### STATED TASK
Using the TiVo forum thread below, answer these:
(a) How long does Hunty say using Hooch takes?
(b) Which file does blindlemon suggest editing to change the MAC address?
(c) How many TiVos does Late_sleeper have in all, and how many of them have cachecards?

Well, I wasn't exactly claiming that - but resurrecting an ailing TiVo could certainly be of benefit to TiVo Inc. :up:


----------



## Pete77 (Aug 1, 2006)

blindlemon said:


> Well, I wasn't exactly claiming that - but resurrecting an ailing TiVo could certainly be of benefit to TiVo Inc. :up:


Call it my political spin on the matter then. And you know what politicians are like.


----------



## Hunty (Nov 6, 2001)

Taking the post back on topic,  

I have used Hooch and its fantastic, really easy to use and takes less than 10minutes  

if your in any doubt then just do it you will not be disappointed.


----------



## Late_sleeper (Oct 27, 2002)

Does it make setting up multiple TiVos on a network easy ie all the different ip addresses and mac addresses required?


----------



## Pete77 (Aug 1, 2006)

Late_sleeper said:


> Does it make setting up multiple TiVos on a network easy ie all the different ip addresses and mac addresses required?


That isn't that tricky anyway as long as you know how to use Telnet and the nic_config_tivo command. Provided that is you set them up and add them to the network one by one and not all at one go.

No doubt blindlemon will be along shortly to clarify whether Hooch makes things even easier. Although I can't think why it should.


----------



## Raisltin Majere (Mar 13, 2004)

I would imagine not. Mr Lemon can't know what netowrk settings his customer's use.

I think all cachecards have the same MAC(?), so as pete says, it's fairly simple to amend the IP of each tivo.


----------



## blindlemon (May 12, 2002)

An old version of the cachecard drivers installer used to assign the same MAC address but newer versions assign a random one AFAIK.

However, if you image multiple TiVo drives from the same backup (as you will if you use Hooch to create multiple drives) then it would be a good idea to change the MAC address on subsequent machines by editing* /etc/rc.d/rc.net* at the same time as you change the IP address.


----------



## Late_sleeper (Oct 27, 2002)

Thanks for the replies guys, all that assumes knowledge of Telnet, nic_config_tivo and /etc/rc.d/rc.net (whatever they are)

I have four Tivos alltogether two with cachecards at the moment and two use the modems. Two of my hard disks have gone down so I need to replace them but I am considering adding cachecards to the other two Tivos at the same time.

Last time I bought two drives together on Ebay and had a nightmare setting them up. Eventually managed it with help from this forum.

I thought maybe buying Hooch would help this time but I assume it just sets up everything that would be on a preconfigured drive anyway so wouldn't really help me.


----------



## Pete77 (Aug 1, 2006)

### DATASET RECORDS
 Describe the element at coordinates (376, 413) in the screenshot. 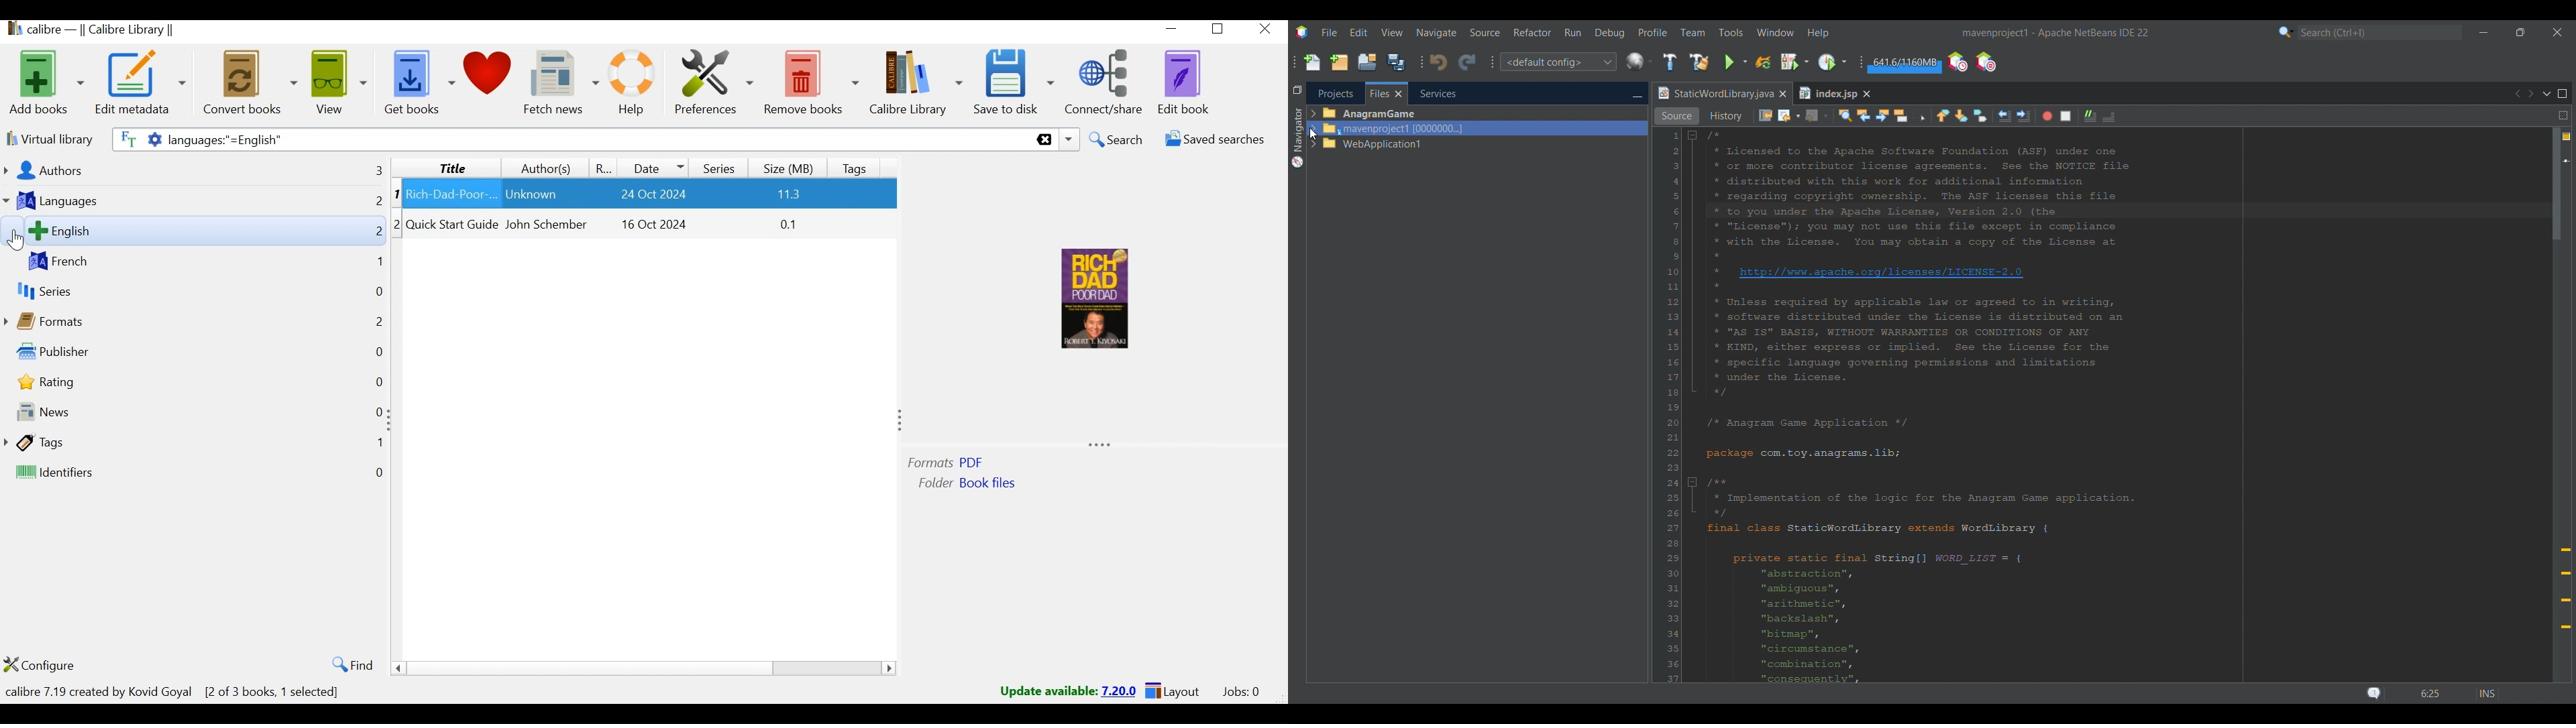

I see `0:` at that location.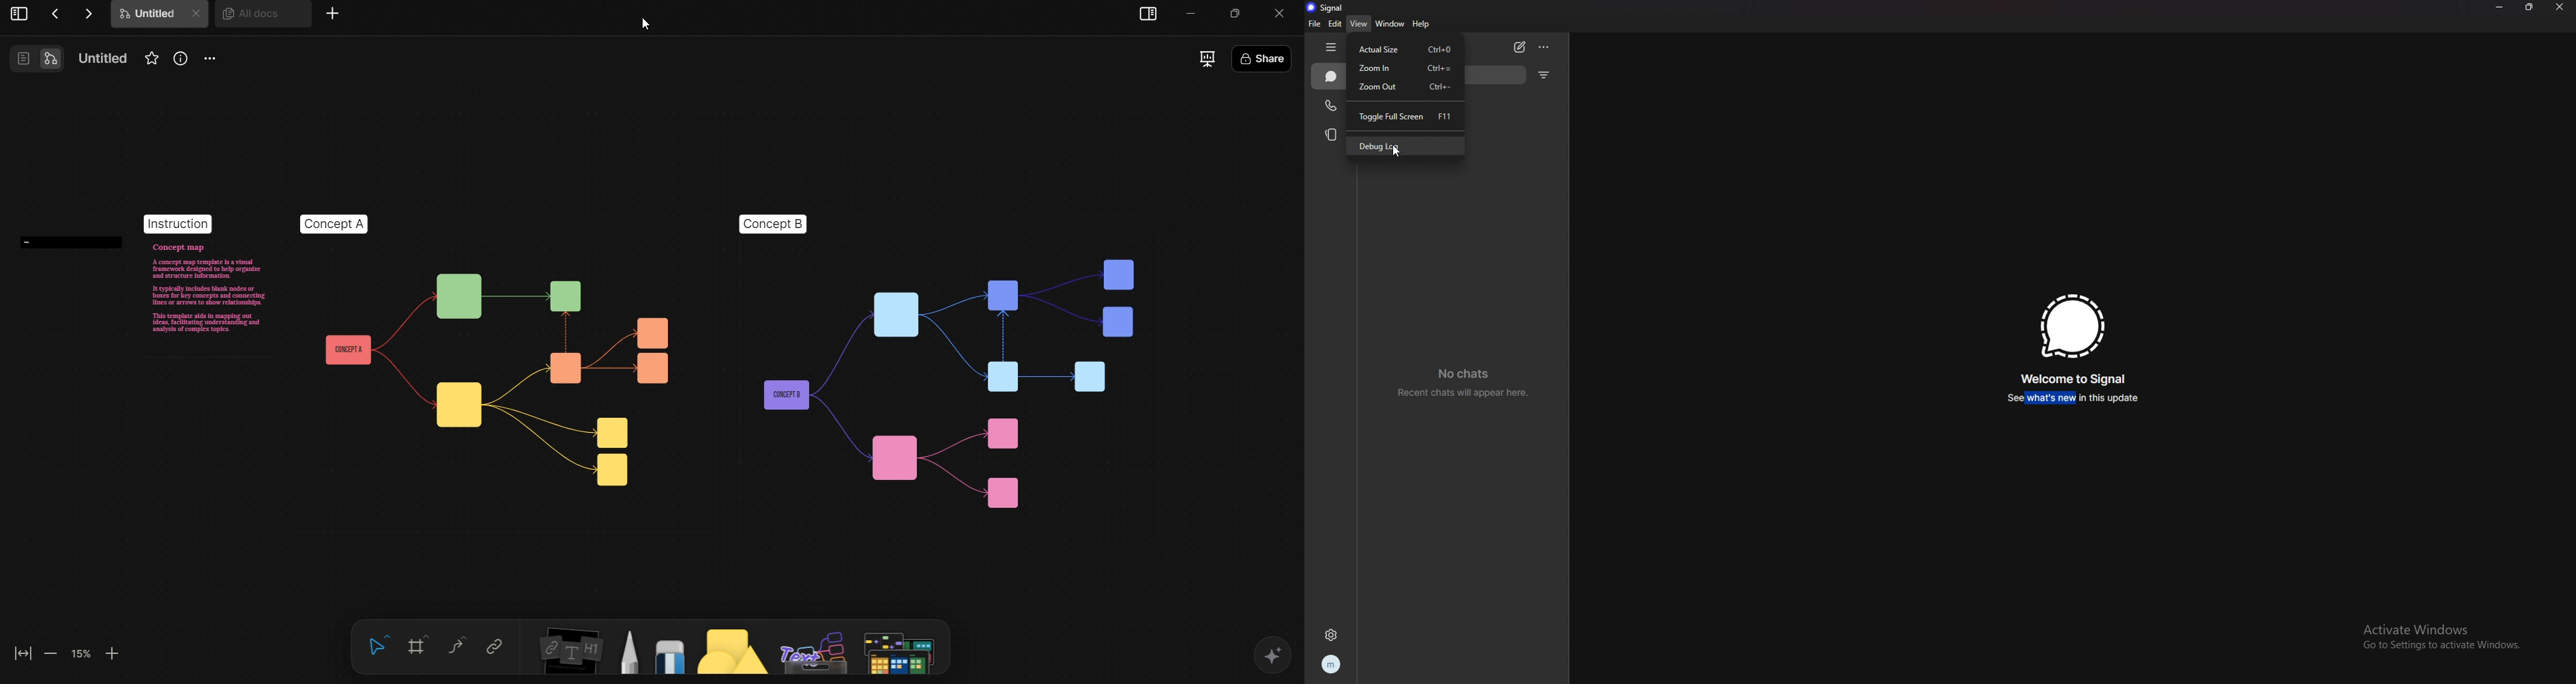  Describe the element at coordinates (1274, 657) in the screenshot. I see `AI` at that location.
* * *
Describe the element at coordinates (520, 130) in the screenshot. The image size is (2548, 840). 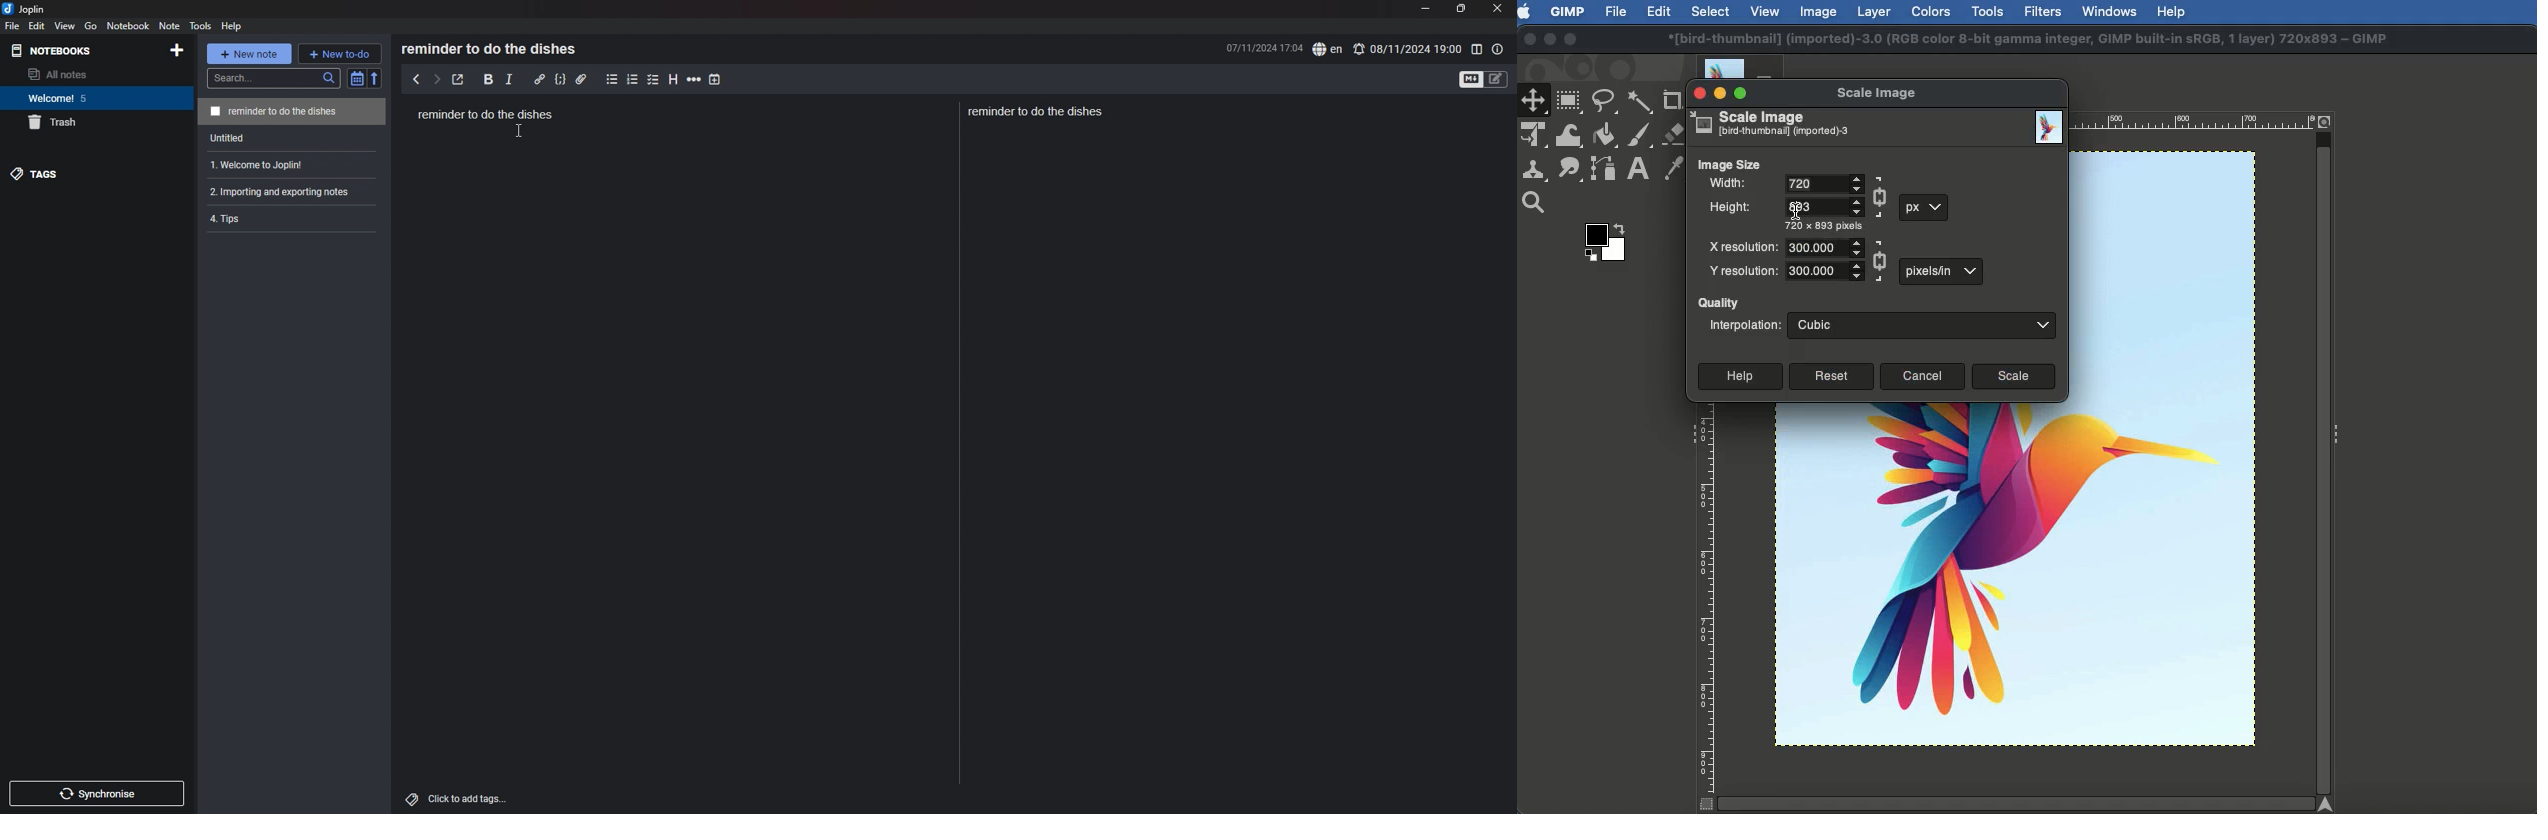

### SOLUTION TO THE EXERCISE
(a) Less than 10 minutes.
(b) /etc/rc.d/rc.net
(c) Four TiVos, two of which have cachecards.